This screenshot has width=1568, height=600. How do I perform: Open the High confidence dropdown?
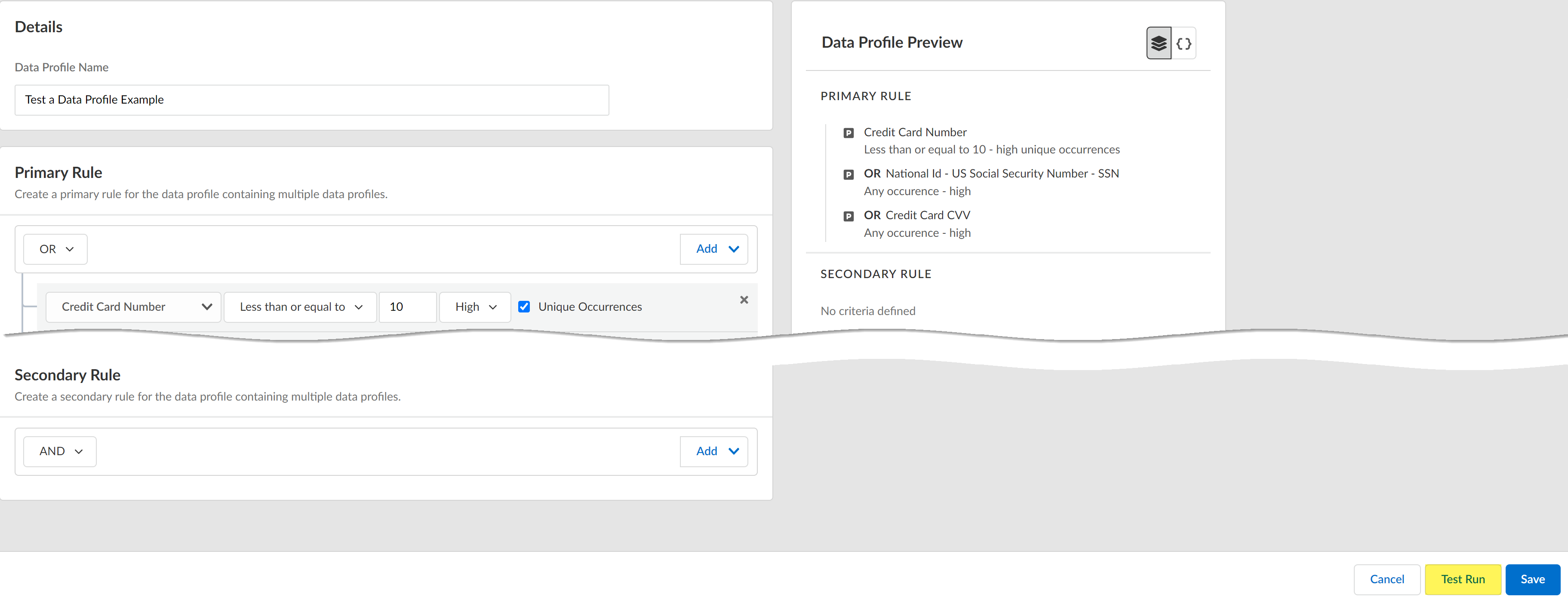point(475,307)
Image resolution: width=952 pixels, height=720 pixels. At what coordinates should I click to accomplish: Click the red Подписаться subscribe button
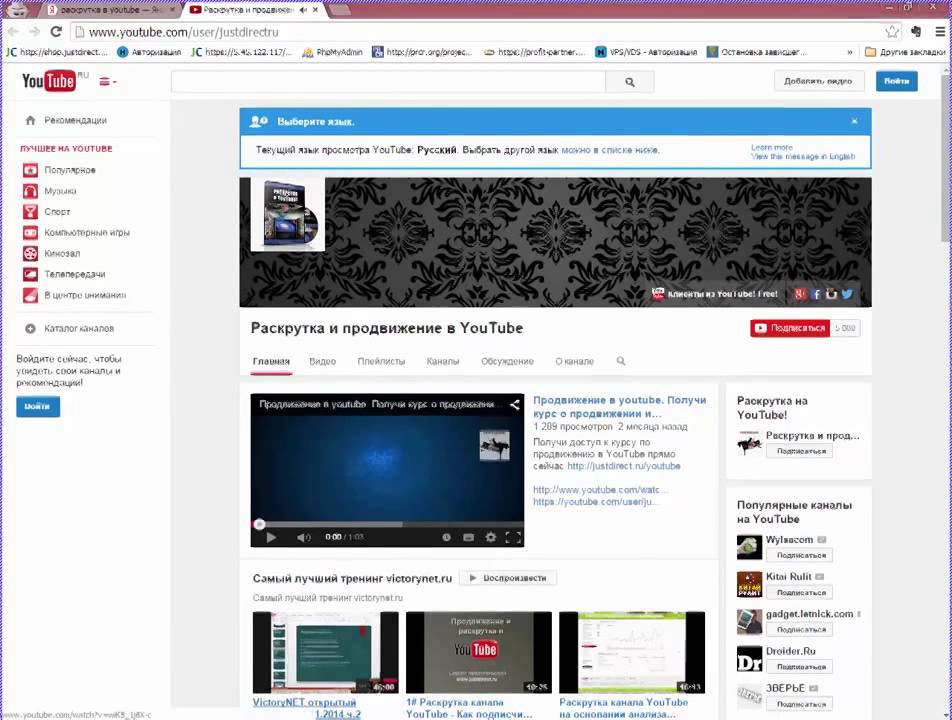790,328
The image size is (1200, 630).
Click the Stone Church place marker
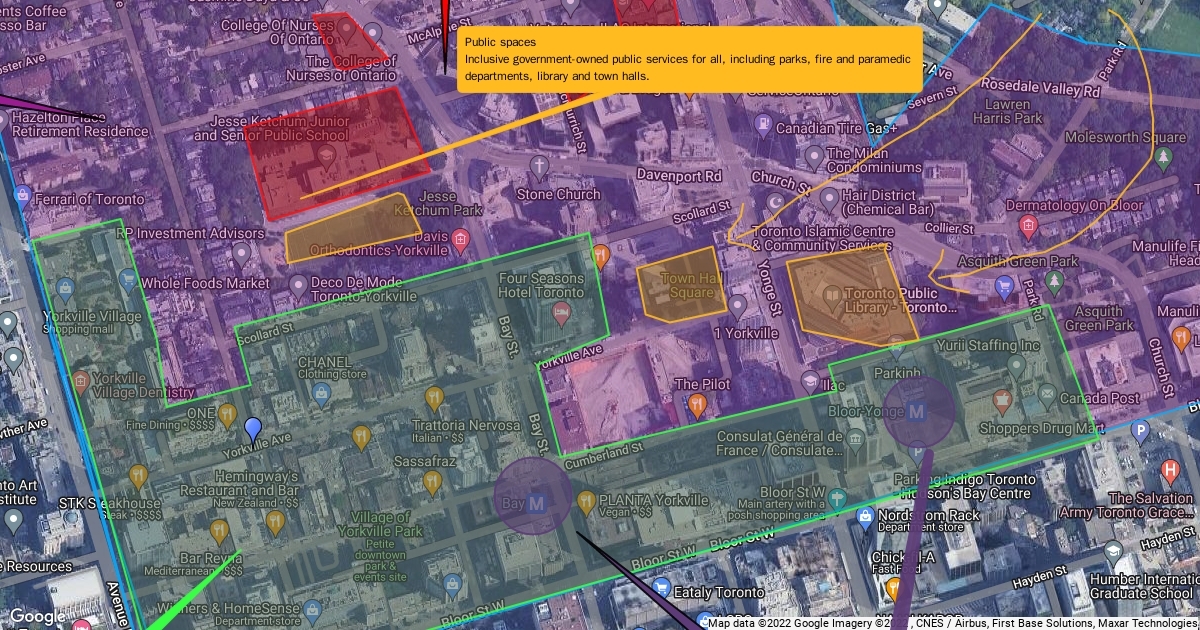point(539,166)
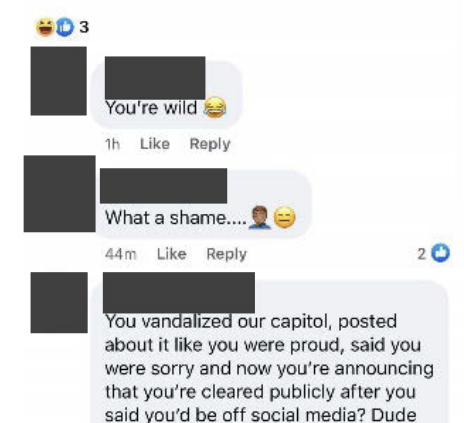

====================

#### Problem to work on
The required answer is an exact, picture-free copy of the lines from the opening of the listing above through the line with "The image size is (1200, 630).".

#### Output for this task
This screenshot has width=1568, height=600. How do I perform: Open the High confidence dropdown?
point(475,307)
Image resolution: width=952 pixels, height=720 pixels. At what coordinates should I click to accomplish: Click the red Подписаться subscribe button
790,328
The image size is (1200, 630).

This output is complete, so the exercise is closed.